More than 30,000 Australians became prisoners of war (POWs) between 1940 and 1945. The Germans and Italians captured Australians during the Mediterranean and Middle East campaigns, and also at sea in the Atlantic, Indian and Pacific Oceans. Members of RAAF aircrews, who had bailed out during operations over Germany, occupied Europe or North Africa, also became POWs. Of the 8,000 Australians taken prisoner by the Germans and Italians, 265 died during their captivity.

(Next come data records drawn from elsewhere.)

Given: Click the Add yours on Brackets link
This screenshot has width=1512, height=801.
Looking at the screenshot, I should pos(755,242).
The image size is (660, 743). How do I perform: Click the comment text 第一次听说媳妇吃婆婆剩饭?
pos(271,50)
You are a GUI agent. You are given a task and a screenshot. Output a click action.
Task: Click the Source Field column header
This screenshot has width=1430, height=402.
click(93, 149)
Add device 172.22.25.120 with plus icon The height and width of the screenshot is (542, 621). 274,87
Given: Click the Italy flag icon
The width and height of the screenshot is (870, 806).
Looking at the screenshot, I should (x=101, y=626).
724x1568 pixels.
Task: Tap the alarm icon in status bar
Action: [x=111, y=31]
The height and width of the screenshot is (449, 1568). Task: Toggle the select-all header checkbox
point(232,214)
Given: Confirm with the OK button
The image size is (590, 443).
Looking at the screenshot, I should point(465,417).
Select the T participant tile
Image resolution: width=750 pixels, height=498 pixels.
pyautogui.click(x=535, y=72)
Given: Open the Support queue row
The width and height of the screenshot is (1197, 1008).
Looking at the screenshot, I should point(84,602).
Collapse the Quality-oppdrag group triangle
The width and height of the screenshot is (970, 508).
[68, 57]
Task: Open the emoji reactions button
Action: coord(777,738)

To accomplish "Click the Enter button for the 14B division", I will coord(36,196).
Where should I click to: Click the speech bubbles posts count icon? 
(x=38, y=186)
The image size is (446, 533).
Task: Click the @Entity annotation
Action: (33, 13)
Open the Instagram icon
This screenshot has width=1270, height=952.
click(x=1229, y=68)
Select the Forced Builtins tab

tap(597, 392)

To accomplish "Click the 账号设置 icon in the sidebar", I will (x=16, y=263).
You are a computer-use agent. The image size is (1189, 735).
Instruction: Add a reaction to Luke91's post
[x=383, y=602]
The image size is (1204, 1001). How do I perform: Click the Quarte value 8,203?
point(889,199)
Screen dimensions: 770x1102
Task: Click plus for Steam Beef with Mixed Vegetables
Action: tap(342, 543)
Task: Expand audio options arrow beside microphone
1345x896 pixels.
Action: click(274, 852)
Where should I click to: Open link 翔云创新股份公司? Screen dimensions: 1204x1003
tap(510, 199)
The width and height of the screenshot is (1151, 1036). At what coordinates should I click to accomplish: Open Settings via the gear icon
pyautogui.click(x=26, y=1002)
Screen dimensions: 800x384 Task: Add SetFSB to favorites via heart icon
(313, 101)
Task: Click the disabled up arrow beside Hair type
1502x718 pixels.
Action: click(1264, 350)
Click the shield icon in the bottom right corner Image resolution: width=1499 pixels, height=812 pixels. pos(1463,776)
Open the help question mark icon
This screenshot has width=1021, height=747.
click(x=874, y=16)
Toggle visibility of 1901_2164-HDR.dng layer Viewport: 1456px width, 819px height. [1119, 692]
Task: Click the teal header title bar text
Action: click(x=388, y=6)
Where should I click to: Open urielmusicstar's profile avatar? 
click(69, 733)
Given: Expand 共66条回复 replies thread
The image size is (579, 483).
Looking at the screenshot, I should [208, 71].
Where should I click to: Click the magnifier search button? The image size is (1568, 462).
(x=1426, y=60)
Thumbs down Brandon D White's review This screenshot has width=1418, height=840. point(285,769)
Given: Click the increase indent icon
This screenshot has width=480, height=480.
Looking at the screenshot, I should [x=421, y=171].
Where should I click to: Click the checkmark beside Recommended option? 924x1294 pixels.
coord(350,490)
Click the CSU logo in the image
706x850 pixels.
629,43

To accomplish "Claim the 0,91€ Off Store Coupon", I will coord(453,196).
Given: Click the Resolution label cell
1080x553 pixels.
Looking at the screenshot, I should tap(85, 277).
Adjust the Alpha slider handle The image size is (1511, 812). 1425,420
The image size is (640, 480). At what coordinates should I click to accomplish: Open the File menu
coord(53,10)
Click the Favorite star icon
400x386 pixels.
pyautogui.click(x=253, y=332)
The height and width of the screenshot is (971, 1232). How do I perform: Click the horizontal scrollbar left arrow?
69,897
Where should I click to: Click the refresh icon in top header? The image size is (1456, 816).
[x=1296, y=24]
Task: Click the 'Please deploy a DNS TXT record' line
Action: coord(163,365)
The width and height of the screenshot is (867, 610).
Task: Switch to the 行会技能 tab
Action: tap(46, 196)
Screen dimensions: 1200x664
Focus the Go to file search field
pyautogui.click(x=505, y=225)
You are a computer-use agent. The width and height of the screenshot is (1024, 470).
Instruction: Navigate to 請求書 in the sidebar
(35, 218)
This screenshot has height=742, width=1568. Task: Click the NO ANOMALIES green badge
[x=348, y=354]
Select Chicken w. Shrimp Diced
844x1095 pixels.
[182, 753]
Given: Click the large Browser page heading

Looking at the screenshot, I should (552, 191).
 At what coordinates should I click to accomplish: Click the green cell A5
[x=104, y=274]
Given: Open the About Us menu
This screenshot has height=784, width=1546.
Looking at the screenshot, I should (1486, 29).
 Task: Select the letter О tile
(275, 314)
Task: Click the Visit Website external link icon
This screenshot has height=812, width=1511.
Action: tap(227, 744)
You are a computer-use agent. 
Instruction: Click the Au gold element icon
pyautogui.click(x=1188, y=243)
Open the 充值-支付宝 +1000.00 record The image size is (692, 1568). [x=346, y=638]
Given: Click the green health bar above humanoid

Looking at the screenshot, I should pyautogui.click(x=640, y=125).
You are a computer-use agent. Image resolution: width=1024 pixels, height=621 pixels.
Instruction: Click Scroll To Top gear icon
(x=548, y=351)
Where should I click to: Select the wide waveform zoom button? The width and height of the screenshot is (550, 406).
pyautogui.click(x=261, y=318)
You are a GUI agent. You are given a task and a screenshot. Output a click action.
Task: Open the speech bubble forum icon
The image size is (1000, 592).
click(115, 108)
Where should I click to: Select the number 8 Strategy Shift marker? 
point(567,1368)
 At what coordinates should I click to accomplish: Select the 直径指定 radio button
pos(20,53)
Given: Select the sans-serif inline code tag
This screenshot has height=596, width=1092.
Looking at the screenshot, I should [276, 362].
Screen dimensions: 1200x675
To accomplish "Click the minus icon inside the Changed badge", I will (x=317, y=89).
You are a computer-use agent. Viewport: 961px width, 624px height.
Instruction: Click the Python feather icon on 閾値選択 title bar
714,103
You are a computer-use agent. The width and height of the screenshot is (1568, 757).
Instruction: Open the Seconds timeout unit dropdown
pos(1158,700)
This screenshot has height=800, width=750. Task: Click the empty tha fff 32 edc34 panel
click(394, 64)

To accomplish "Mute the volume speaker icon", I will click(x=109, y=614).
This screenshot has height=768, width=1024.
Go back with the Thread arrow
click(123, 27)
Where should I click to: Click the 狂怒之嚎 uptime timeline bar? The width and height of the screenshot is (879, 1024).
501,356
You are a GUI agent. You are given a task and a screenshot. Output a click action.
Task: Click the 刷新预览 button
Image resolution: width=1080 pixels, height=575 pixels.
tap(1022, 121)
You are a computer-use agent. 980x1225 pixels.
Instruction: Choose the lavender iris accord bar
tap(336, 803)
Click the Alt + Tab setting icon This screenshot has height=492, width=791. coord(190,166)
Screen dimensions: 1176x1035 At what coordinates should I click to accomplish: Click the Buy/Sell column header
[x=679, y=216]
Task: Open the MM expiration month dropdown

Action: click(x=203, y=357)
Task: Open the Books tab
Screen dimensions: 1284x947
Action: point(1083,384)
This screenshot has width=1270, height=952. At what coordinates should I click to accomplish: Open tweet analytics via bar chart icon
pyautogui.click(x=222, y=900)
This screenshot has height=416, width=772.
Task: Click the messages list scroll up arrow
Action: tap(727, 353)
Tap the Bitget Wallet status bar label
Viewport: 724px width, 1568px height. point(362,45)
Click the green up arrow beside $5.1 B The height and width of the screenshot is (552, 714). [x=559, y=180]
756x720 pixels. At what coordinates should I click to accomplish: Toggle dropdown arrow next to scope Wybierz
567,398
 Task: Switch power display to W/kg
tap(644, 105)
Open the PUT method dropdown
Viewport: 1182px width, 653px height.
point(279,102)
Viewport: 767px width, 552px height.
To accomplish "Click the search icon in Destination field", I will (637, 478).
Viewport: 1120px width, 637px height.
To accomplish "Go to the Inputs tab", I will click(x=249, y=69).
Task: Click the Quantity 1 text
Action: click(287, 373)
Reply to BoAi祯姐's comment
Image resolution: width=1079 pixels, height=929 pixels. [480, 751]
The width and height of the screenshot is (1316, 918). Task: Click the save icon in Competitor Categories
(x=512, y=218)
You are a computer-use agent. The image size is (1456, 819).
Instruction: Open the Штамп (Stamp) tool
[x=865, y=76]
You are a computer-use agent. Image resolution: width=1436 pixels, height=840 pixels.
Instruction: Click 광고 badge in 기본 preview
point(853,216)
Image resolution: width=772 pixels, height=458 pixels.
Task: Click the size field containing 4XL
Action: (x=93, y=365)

During the Pacific war, the Japanese captured 22,000 Australians: soldiers, sailors, airmen and members of the army nursing service, as well as some civilians. They were imprisoned in camps throughout Japanese-occupied territories in Borneo, Korea, Manchuria, Hainan, Rabaul, Ambon, Singapore, Timor, Java, Thailand, Burma and Vietnam and also Japan itself. At the end of the war only 13,872 of the POWs were recovered: one-third of the prisoners had died.
Four years in Germany
Herbert Hawley enlisted in the Australian Imperial Force on 7 November 1939. He was posted to the 2/3rd Field Regiment. In May 1940, after training at Ingleburn, near Sydney, he sailed with his regiment to England where he was stationed at Salisbury. In December he left England for the Middle East and then was moved to Greece where his regiment came under heavy attack from the German Luftwaffe (air force) and Panzer Divisions. His regiment was evacuated to Suda Bay, Crete. There they defended an airstrip at Retimo (Rethymnon) against German paratroopers but just 10 days later, they were forced to surrender and Herbert Hawley became a POW.
Herb arrived in Wolfsburg prison camp in August 1941 and spent the next four years as a POW in Germany. He was sent to various locations and joined working parties on roads, on farms and repairing and laying railway lines. In May 1945, when the Germans surrendered, Herb was at Spittal, working on bomb-damaged railway trucks and tracks. He was repatriated to England through Italy and arrived home in Australia three months later.